Today is a down day. No work project that has to be done so we are allowed to sleep in if we want. I, however, have been awake by 5:00am every day I have been in Africa. Our down time will be spent at the beach. The water is warm and the sand is clean. Even I enjoyed spending time at the beach and I don't like beaches. Historically, my objections to the beach are threefold: sunburn, sand, and sweating. Sunburn - the name should say it all. Who wants to get burned? With my fair complexion (i.e., pasty white) I burn very easily and I don't like sun block. Sun block is counter-intuitive. I get up in the morning and take a shower so that I am not sticky and greasy feeling. To then apply a substance which makes me sticky and greasy makes no sense. Why shower? Sand - again people leave all logic behind when it comes to sand. We spend huge amounts of time getting the dirt out of our houses and cars, but when we collect all the dirt together in one place we call it a beach and sit in it. Yuk! Somebody came up with the great idea of paving the beach - we call it a pool. Sand gets everywhere. People walk around the beach like they just rode a horse because they have sand in places the vacuum cleaner wont go. Then they get into your car and build a mini beach in your floor mats. In the middle of winter you are still vacuuming sand out of the carpet from your independence day trip to the beach. Sweat - smelly bodily fluids oozing out and covering your entire body. Oh yeah this needs a lot of explaining as to why it is a bad idea. Everybody sweats at the beach, yes, even you ladies. I sweat…a lot. I don't perspire or glisten, I pour out bucket loads of clothes-drenching, friend-offending sweat. Why go to a beach where this is the primary activity. Even with my objections, I had a god time.
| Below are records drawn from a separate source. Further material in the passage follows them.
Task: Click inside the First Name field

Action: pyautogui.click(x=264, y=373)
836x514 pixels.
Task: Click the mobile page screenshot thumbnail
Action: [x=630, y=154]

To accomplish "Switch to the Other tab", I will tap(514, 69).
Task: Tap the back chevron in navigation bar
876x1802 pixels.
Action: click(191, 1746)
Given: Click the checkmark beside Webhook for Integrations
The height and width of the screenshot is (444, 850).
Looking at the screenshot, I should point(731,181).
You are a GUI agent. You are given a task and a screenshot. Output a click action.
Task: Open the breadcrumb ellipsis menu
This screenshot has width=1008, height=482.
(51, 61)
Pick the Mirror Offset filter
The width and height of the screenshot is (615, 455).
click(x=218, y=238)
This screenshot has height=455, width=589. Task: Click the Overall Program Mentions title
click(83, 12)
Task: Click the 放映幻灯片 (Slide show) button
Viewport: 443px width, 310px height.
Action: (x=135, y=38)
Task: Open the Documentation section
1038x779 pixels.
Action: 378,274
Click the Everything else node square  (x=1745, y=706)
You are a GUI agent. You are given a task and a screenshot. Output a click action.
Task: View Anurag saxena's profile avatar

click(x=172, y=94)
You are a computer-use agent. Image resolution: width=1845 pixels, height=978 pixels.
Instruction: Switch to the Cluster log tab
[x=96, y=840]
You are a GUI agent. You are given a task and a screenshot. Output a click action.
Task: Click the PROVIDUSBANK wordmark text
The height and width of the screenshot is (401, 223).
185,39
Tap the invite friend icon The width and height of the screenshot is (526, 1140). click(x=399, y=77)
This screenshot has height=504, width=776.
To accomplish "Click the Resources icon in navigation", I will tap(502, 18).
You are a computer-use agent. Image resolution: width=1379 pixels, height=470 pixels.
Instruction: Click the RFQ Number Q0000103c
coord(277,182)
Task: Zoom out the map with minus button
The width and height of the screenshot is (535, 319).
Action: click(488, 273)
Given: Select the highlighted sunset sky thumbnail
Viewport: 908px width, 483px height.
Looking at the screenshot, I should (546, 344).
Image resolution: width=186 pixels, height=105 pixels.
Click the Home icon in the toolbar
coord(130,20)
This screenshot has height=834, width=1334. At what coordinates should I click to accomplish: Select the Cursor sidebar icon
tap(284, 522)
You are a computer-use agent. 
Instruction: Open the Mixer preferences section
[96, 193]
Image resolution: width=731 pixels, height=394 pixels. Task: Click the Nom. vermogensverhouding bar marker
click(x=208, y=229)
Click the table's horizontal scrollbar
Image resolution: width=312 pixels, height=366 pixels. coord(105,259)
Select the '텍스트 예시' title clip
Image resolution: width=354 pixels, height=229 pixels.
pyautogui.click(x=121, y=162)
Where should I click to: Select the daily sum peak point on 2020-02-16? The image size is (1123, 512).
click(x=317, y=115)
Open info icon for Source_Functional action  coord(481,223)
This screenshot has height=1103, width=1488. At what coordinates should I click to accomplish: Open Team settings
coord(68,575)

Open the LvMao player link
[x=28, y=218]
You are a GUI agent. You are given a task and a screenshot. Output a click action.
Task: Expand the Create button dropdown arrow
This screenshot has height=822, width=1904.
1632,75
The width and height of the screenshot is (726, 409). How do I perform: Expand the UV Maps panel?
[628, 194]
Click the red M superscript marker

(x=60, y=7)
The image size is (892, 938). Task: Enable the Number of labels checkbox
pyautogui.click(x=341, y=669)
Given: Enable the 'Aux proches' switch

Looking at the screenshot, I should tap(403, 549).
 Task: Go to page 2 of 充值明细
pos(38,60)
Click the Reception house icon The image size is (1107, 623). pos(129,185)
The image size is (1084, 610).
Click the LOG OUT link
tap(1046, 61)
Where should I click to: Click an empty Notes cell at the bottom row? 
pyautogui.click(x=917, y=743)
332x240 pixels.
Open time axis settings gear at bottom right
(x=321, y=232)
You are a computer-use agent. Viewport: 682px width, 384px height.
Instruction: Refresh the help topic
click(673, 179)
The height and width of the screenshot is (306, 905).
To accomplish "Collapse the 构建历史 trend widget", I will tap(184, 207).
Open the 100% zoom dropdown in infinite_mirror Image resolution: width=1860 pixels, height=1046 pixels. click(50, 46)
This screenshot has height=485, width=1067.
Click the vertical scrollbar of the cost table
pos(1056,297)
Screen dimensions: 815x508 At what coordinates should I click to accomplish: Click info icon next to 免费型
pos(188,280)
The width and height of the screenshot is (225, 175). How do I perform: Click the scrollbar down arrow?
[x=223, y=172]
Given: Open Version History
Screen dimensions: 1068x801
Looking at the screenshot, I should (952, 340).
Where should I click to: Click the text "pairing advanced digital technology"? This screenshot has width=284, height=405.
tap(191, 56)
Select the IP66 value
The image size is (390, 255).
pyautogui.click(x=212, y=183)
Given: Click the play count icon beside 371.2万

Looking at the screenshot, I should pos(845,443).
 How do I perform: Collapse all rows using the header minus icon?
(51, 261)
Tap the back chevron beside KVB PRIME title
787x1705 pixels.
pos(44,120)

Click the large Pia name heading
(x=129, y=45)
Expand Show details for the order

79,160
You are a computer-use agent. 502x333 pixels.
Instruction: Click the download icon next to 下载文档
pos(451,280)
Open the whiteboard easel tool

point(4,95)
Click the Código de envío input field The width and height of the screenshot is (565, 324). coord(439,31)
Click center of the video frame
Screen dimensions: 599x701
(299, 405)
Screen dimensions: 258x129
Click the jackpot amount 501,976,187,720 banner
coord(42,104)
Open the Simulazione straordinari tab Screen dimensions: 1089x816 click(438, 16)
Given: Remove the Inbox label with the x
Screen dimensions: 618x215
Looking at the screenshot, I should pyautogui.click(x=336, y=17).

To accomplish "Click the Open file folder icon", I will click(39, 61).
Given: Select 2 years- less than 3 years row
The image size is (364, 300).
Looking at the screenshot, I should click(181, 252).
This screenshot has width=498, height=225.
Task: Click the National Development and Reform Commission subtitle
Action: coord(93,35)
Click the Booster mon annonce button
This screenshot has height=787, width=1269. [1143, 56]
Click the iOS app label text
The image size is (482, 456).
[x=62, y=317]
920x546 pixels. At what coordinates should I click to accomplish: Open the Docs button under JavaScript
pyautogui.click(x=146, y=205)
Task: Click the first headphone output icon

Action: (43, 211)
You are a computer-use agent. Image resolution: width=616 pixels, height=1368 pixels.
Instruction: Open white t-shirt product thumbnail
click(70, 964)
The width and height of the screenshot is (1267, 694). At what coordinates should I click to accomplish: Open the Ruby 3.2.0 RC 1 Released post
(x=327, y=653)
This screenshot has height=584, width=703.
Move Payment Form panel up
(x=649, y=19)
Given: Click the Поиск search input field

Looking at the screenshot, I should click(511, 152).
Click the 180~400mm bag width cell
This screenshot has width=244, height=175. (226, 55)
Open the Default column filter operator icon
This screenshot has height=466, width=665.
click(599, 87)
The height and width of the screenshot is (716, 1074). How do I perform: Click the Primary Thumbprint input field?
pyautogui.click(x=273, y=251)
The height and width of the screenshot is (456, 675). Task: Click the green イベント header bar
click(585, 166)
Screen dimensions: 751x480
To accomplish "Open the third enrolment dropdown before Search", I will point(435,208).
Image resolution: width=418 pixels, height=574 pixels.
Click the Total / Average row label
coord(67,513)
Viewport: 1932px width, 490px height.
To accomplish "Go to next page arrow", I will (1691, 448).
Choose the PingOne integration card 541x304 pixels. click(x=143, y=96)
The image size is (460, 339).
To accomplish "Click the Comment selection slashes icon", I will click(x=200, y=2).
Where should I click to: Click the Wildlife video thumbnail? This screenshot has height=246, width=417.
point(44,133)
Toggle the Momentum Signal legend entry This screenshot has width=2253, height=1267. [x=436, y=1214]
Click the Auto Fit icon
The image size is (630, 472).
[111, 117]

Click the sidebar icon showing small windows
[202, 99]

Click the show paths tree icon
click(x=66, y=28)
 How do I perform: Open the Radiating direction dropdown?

While at the beach it becomes necessary to eat lunch. We order from the “hotel,” but soon discover we have overwhelmed the kitchen. Our first clue was the passage of two hours without a hint of food. Maybe there is a language problem we conclude and set out to investigate the delay in vittles. The problem, it turns out, is a shortage of chicken. At home we would simply buy some more and be done with it, but here it requires, catching, killing, and cleaning a sufficient number of birds to feed our crew. At least we know it is fresh.
On the way home we see some venders peddling their wares on the side of the road and decide to stop and take a look. It is the same fare we are accustomed to seeing, but what is of greatest interest is Sophia’s ability to make grown men cry. I don’t care how reasonable the asking price is, Sophia will not quit her bartering until the vender is cursing her unborn children and selling their wares for less than it cost them to make it. She is so good at the haggling that others in the group give their selections to Sophia to do the bartering for them. I suspect that people were not really interested in making purchases, but just wanted the sport of watching Sophia dismantle and individual and walk away with a purchase for pennies on the dollar.